Superset trie search

A normal map lets us look up items based on an exact match for the key, but here is a situation where we want to match on a superset of the search key. We generate some expensive objects related to sets of tags. For example:

{ "foo", "bar", "baz" } => #{expensive object 0}
{ "apple", "cat" }      => #{expensive object 1}
{ "dog" }               => #{expensive object 2}

Example lookups:

{ "foo", "bar", "baz" } => #{expensive object 0}
{ "bar", "baz" }        => #{expensive object 0}
{ "apple }              => #{expensive object 1}
{ "foo", "dog" }        => none

The simplest way to implement this is to iterate through a [([String], ExpensiveObject)] and check for list containment. This is very slow.

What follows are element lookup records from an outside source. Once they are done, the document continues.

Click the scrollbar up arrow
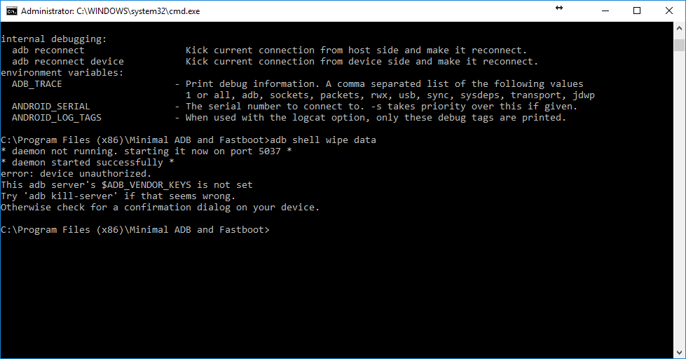Image resolution: width=686 pixels, height=359 pixels. [x=680, y=28]
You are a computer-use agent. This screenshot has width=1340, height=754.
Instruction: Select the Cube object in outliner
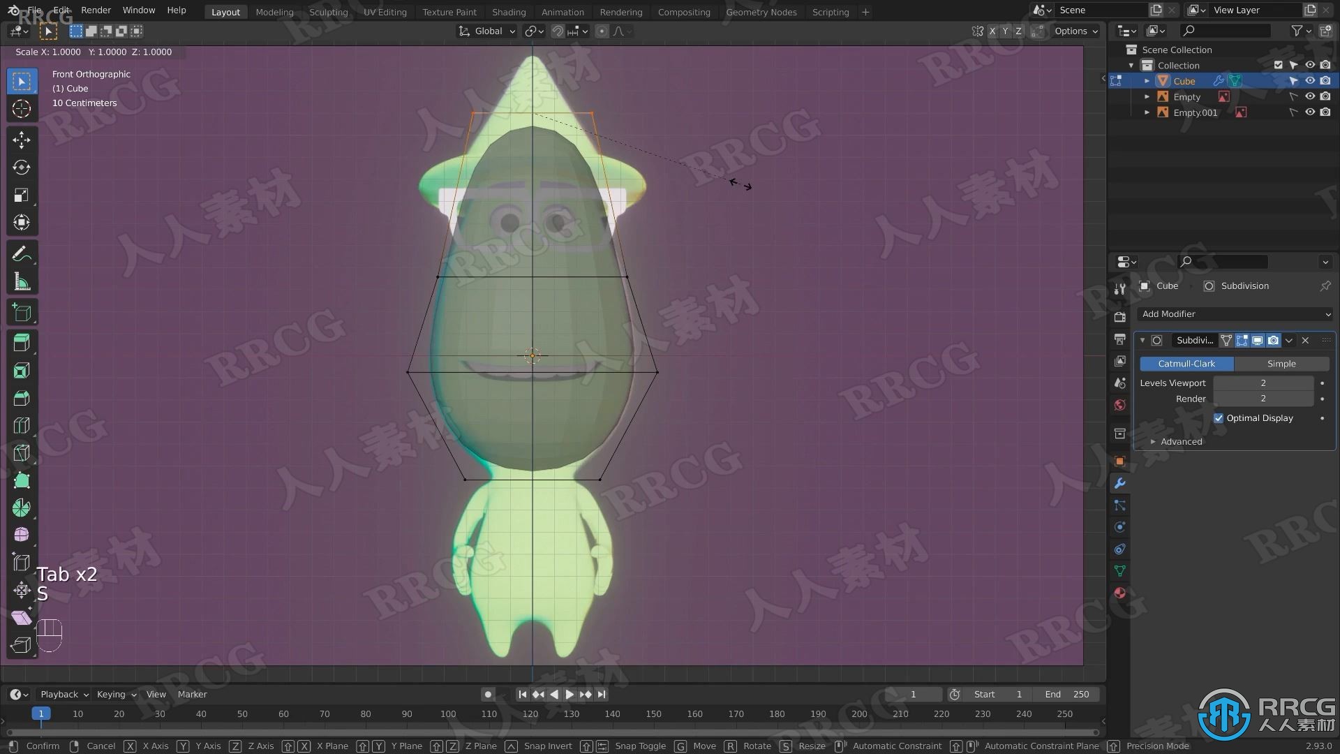pyautogui.click(x=1185, y=81)
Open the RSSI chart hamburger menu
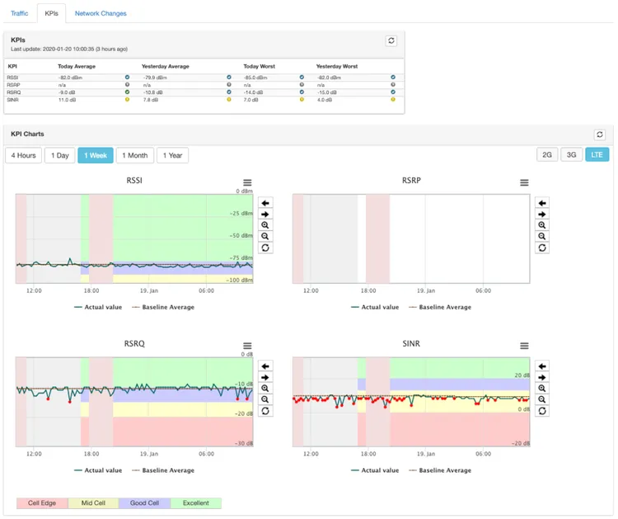 tap(247, 183)
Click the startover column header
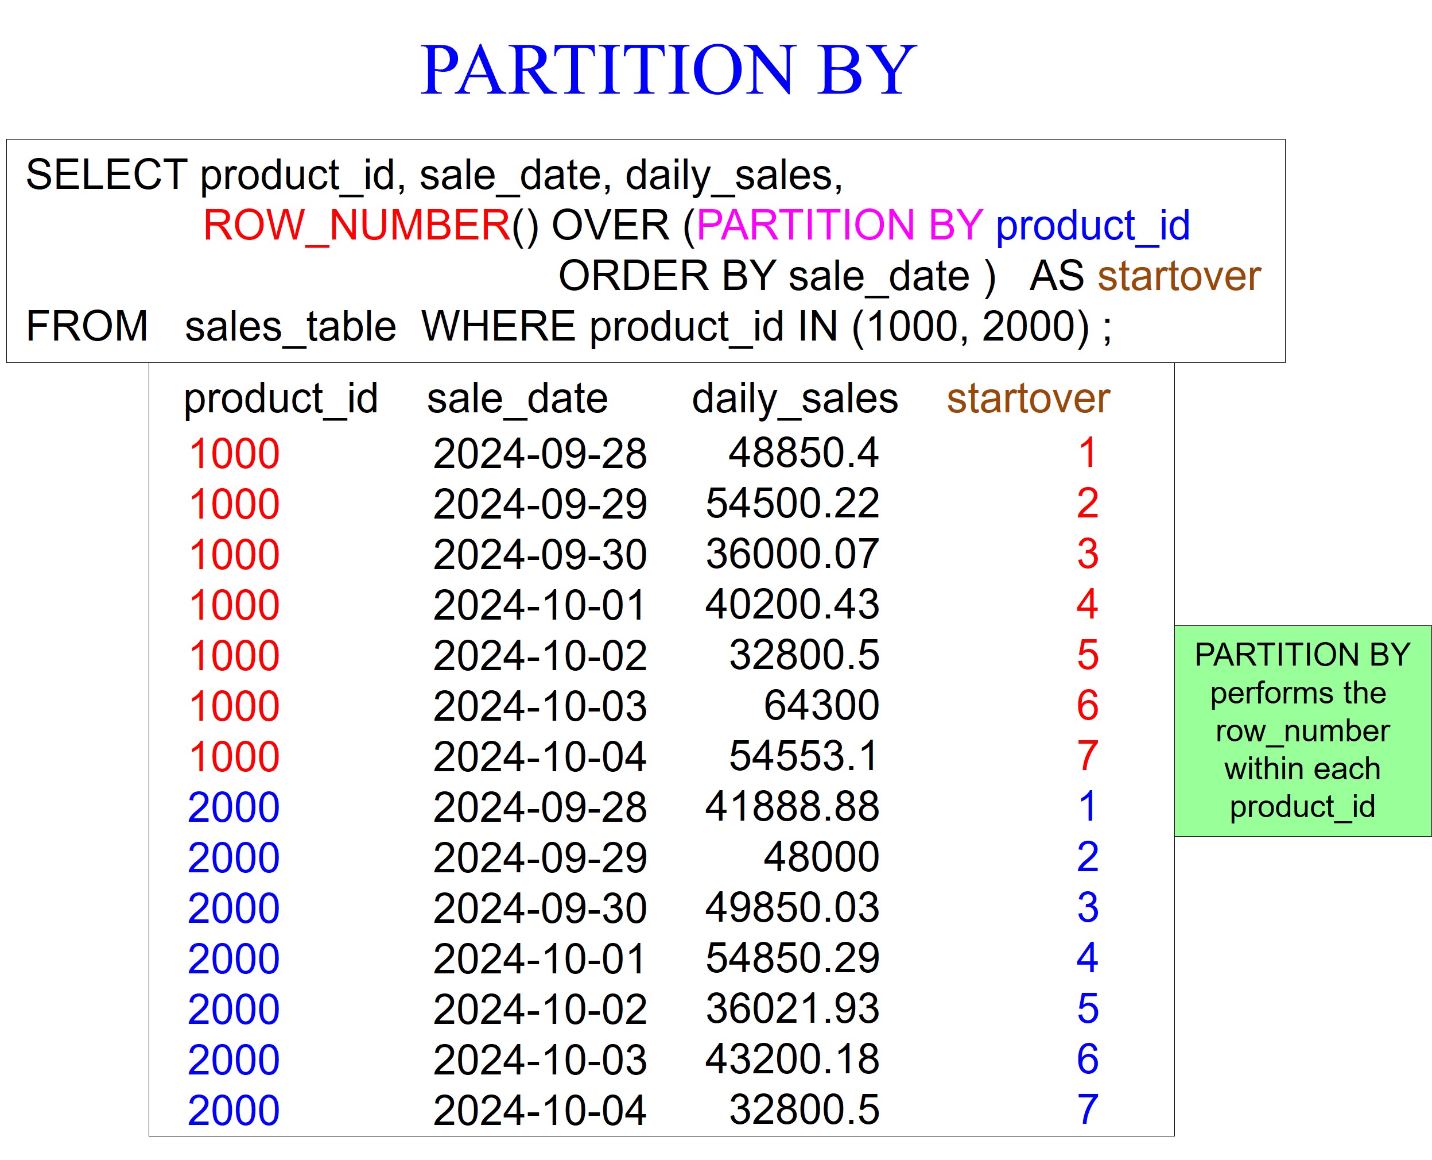1432x1160 pixels. (1028, 399)
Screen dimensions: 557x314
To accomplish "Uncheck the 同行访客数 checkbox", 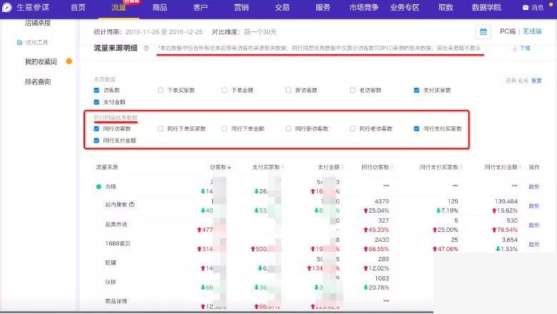I will pyautogui.click(x=97, y=129).
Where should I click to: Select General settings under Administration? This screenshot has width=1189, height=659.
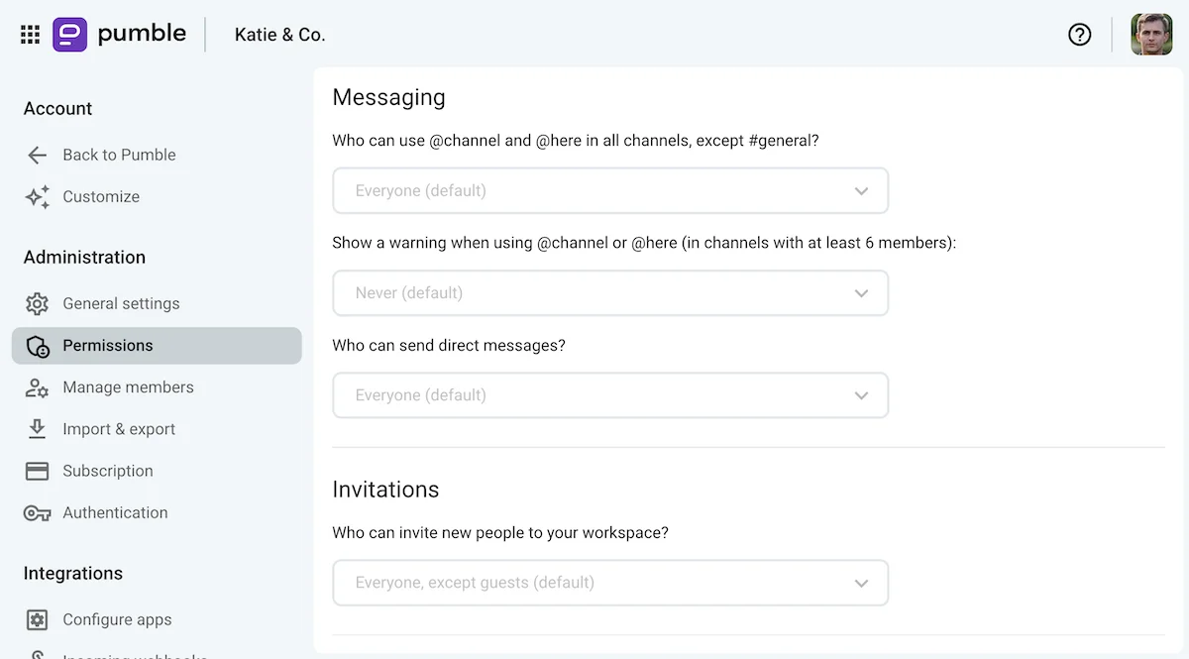(x=121, y=303)
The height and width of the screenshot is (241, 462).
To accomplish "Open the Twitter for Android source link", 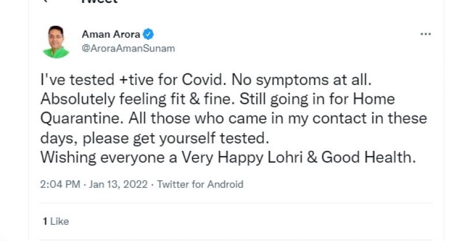I will (x=200, y=185).

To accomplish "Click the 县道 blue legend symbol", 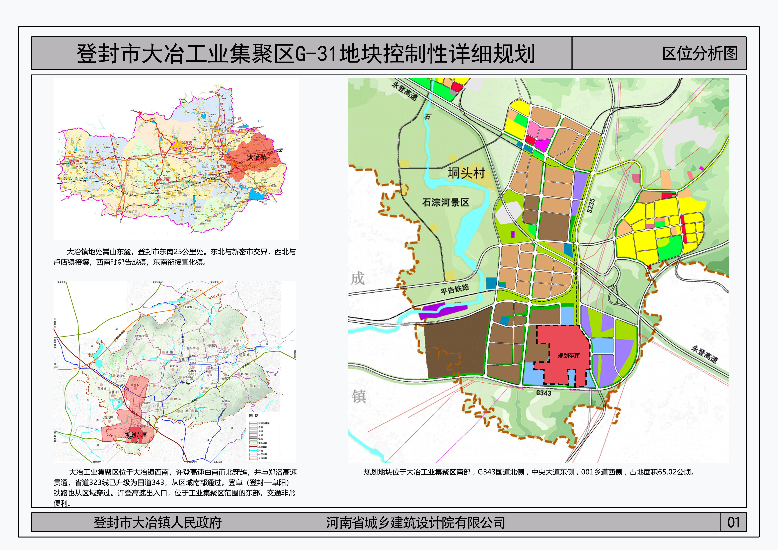I will pyautogui.click(x=253, y=431).
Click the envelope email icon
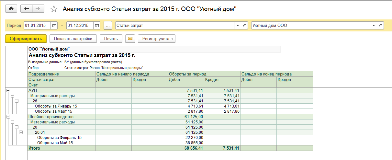 pos(130,39)
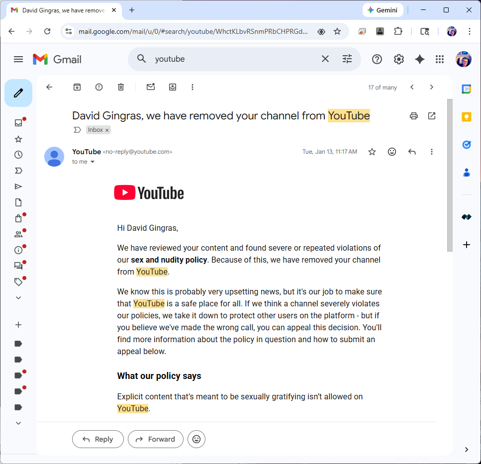This screenshot has height=464, width=481.
Task: Archive this email using the toolbar icon
Action: pyautogui.click(x=77, y=87)
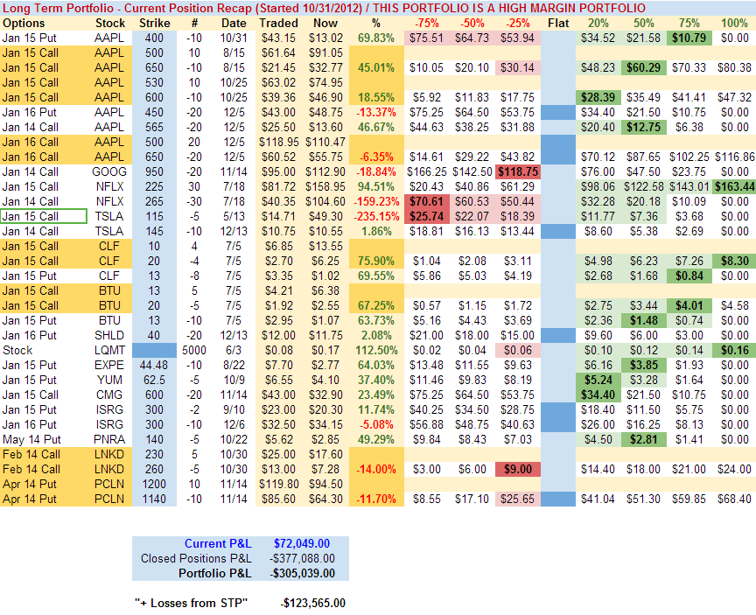Select the green highlighted $163.44 cell

coord(732,186)
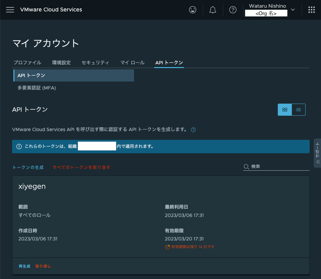Screen dimensions: 321x279
Task: Switch API tokens to list view
Action: click(x=298, y=109)
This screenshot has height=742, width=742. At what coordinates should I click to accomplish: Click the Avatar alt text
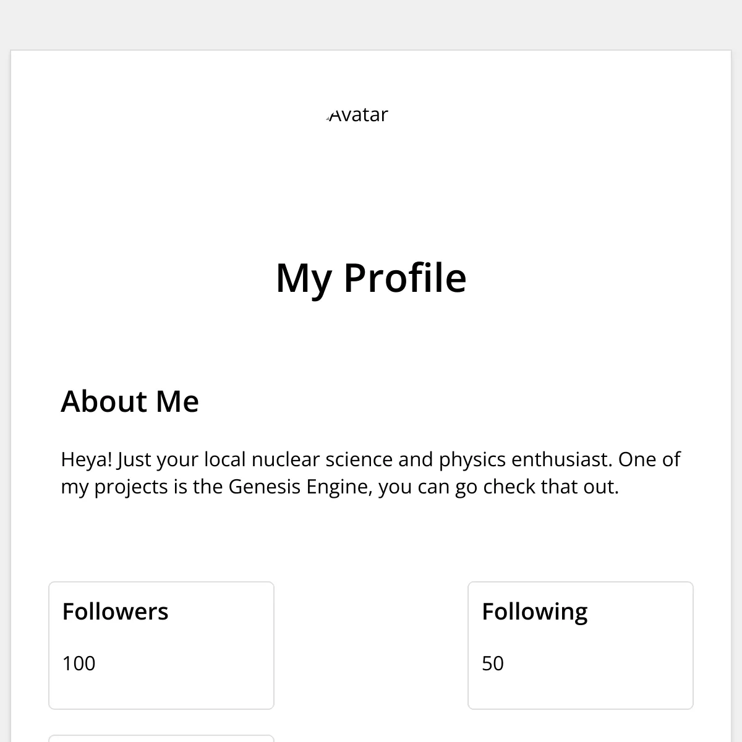click(359, 115)
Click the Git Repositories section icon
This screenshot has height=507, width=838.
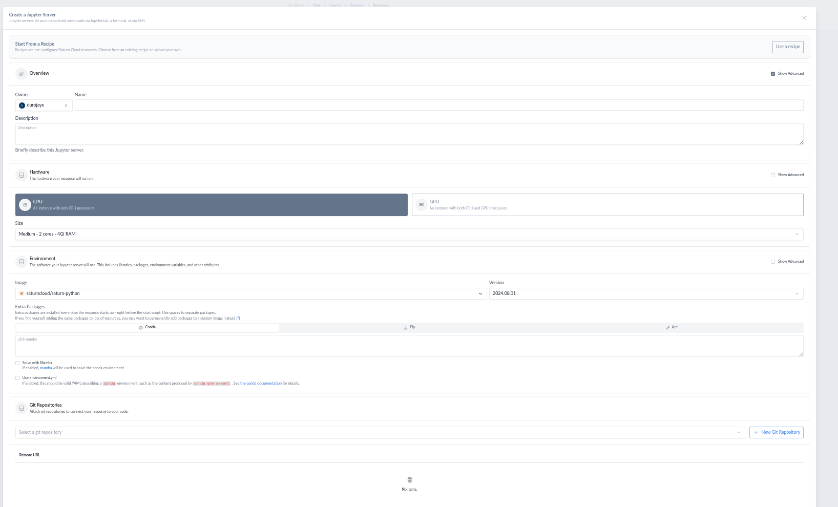pos(21,408)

A better idea is to iterate isSubsetOf over a list of sets. This can be fairly quick because Data.Set is implemented using balanced binary trees and simple heuristics remove expensive recursive calls in isSubsetOf:


-- https://hackage.haskell.org/package/containers-0.6.5.1/docs/src/Data.Set.Internal.html#isSubsetOf

isSubsetOfX :: Ord a => Set a -> Set a -> Bool
isSubsetOfX Tip _ = True
isSubsetOfX _ Tip = False
-- Skip the final split when we hit a singleton.
isSubsetOfX (Bin 1 x _ _) t = member x t
isSubsetOfX (Bin _ x l r) t
  = found &&
    -- Cheap size checks can sometimes save expensive recursive calls when the
    -- result will be False. Suppose we check whether [1..10] (with root 4) is
    -- a subset of [0..9]. After the first split, we have to check if [1..3] is
    -- a subset of [0..3] and if [5..10] is a subset of [5..9]. But we can bail
    -- immediately because size [5..10] > size [5..9].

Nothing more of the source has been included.